Born in Gwalior, Tansen was the only child of his parents. His father, Mukandan Misra, was also a singer. Tansen’s childhood days were spent in the nearby forest. It was during these early years that he began to notice animals and birds, and also learnt to imitate their sounds.
As a child, Tansen once hid himself behind the trees to scare a group of travellers who had stopped in the forest to take rest. As Tansen made roaring sounds, the disciples ran to save their lives from the tiger but their teacher, Swami Haridas, recognised the voice. Besides complaining about the boy’s prank to his father, he also acknowledged the boy’s gift of a voice that could be trained for singing. This incident marked Tansen’s initiation into musical training under the singer Swami Haridas, who took the boy with him.
Tansen trained under Swami Haridas for a period of eleven years. This long period polished his musical skills and made him a refined singer. During this time, however, both his parents in Gwalior died. As per his father’s last wish, Tansen then went to visit a holy man named Mohammad Ghaus in Gwalior. While staying in Gwalior, Tansen visited the court of Rani Mrignaini. He later married Hussaini who was a lady of the court and they had five children.

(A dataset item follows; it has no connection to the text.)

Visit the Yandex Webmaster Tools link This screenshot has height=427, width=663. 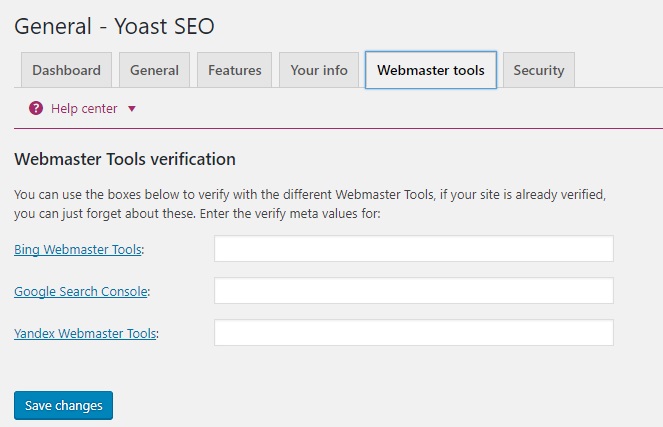point(85,333)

As soon as Tansen entered the court of Akbar in 1556, he became the emperor’s favourite. Akbar was so fond of Tansen that he paid visits to his house to hear him sing and also gave him many rewards. Tansen’s growing popularity in the court made some courtiers so jealous that they devised a clever plan to kill Tansen. They challenged him to sing Raga Deepak, a raga which could burn the singer, if sung well.
The wise Tansen found a way to sing the Raga perfectly without burning himself to ashes. He trained his daughter Saraswati, and her friend, Rupvati to sing Raga Megh. On the appointed day, Tansen sang Raga Deepak to perfection. As it began to grow hot because of Tansen’s brilliant performance, Saraswati and Rupvati sang Raga Megh so beautifully that it brought the rain. The rain water cooled down the court’s atmosphere and Tansen’s life was also saved.
Tansen went on to become even more popular for his music. He had given an excellent display of talent as well as wisdom. The Emperor punished the courtiers who had devised the plan and he honoured Tansen by keeping him in his court until the day the great musician died in 1585. Tansen’s tomb in Gwalior remains a place of importance even today.